I was moved by Steve's reflections - the "confession" of his past. I can imagine how people must first respond when they hear: "I was a monk for seven years". Well, I've been at this for over 35 years now - and the journey begun so many years ago find me on the same path - albeit in a different country using a different language, living with different people in a very different culture. I must confess that I don't muse on the past all that much - but for those who are interested I will give a (brief) summary of the years since 1970.

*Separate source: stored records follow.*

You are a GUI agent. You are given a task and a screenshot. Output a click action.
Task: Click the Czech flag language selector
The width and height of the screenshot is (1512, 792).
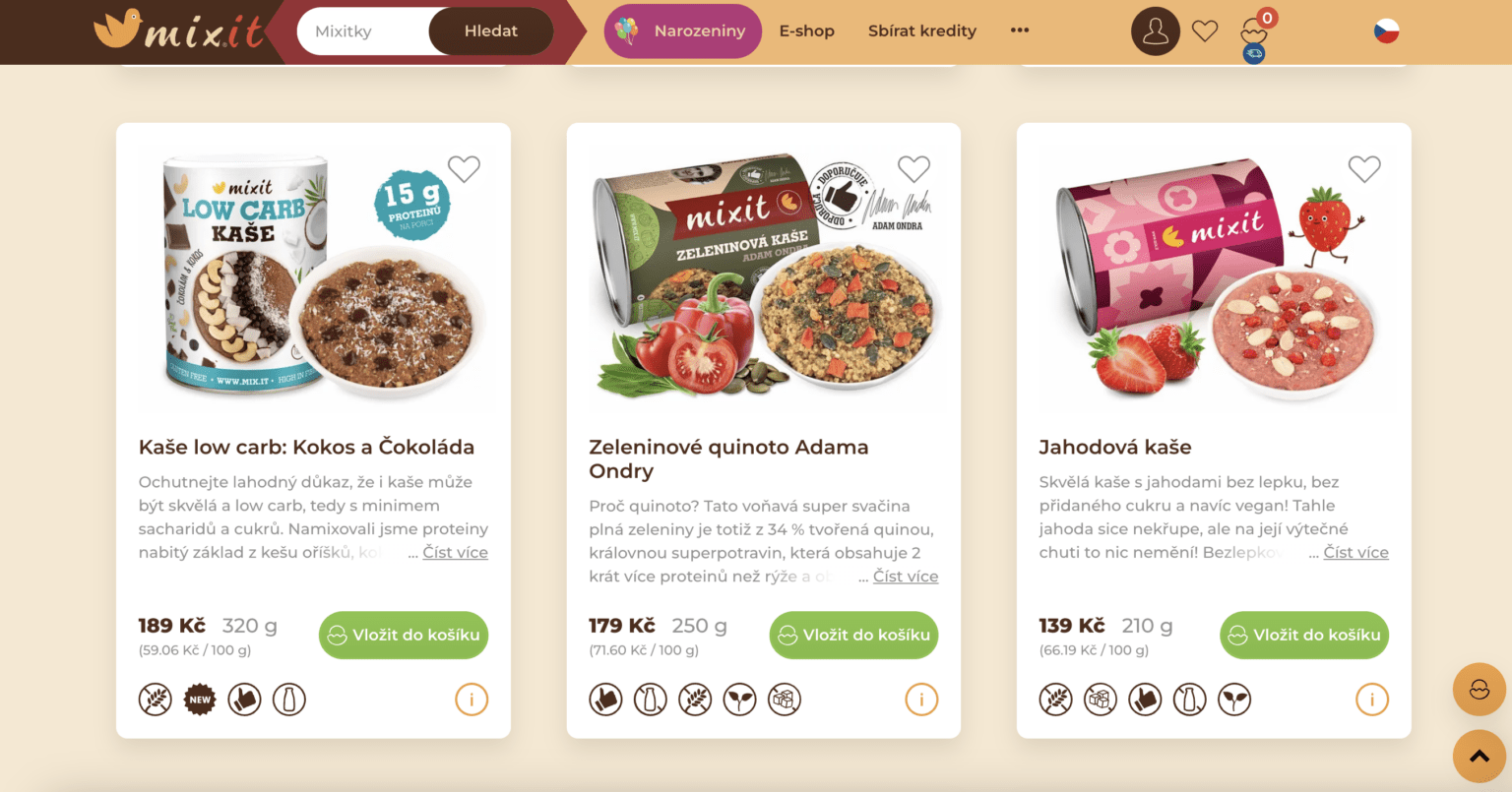(x=1386, y=31)
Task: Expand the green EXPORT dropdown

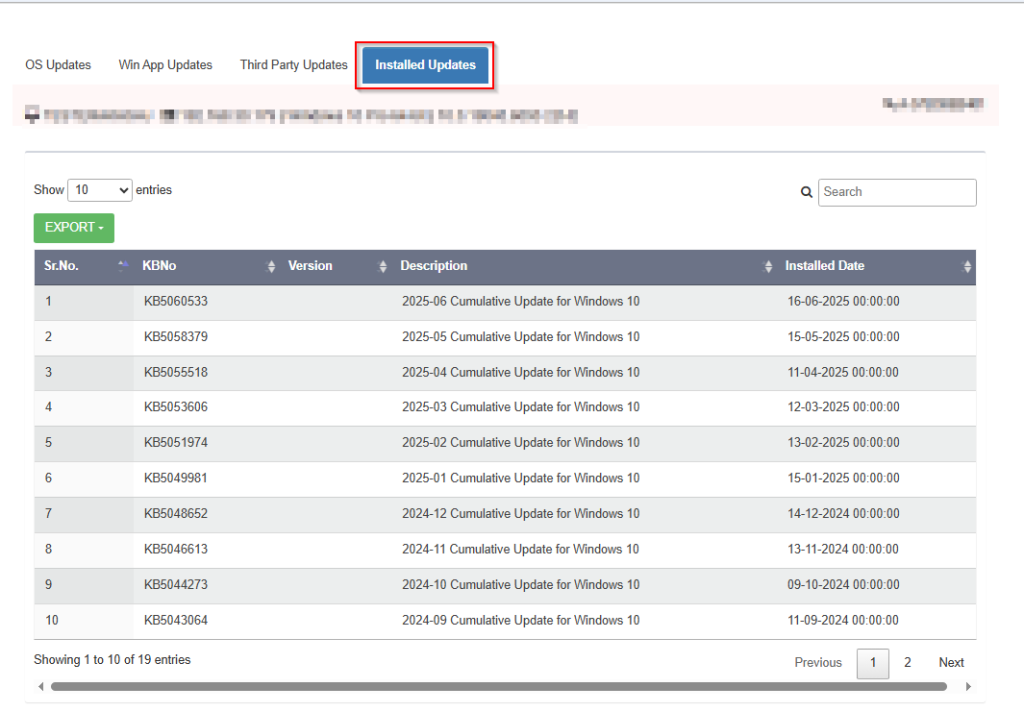Action: point(74,228)
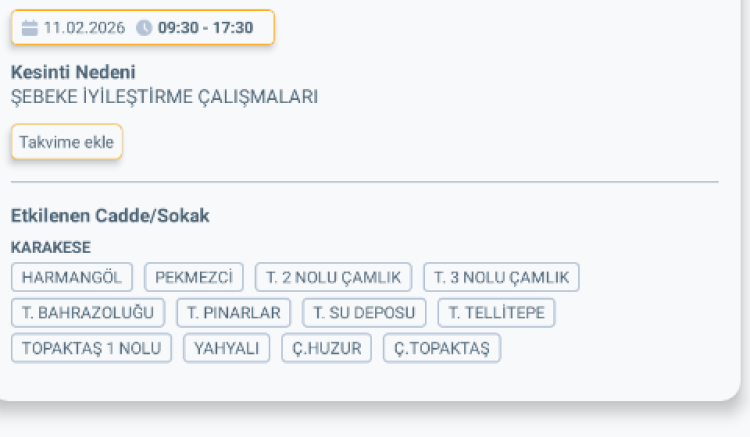Click the 09:30 - 17:30 time range
Screen dimensions: 750x437
(205, 28)

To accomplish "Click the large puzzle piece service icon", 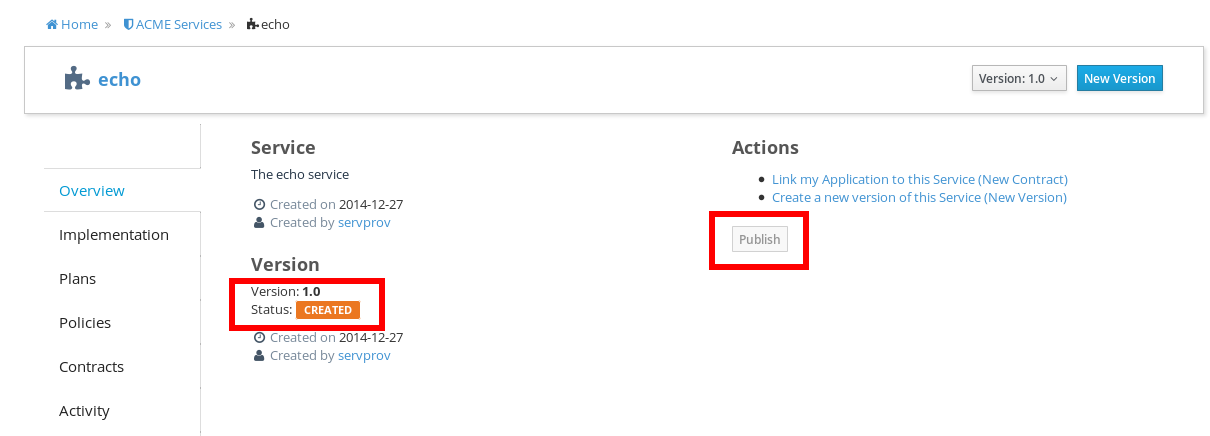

Being professed as a cleric - I decided to ask to continue Passionist life as a Brother during the summer of 1969. It is a decision that I have never regretted, and thank God everyday that the option was open. I could have continued as a cleric, been ordained, and done priestly ministry - but I had to face the fact that I really had no interest in priesthood or in priestly ministry. I was very interested in the community life of the Congregation - and that is where I have centered my efforts and ministry.
Saying this, I also realize that much of my time seems to be spent outside of the community context. I continued studies to become a Registered Nurse (1972) and finished a degree in theology and philosophy at Bellarmine (1975) - which I understand is now a University - but then was just a simple College. I worked as a nurse/religious at St. Anthony's hospital for a time, and then volunteered to serve in Korea as a missionary. I have been here since 1975, with the exception of six years spent in Rome at the General House of the Congregation - Sts. John and Paul. I finished my studies in Korean in 1982 - having taken a five year break before returning for the Diploma–needing one more semester for that.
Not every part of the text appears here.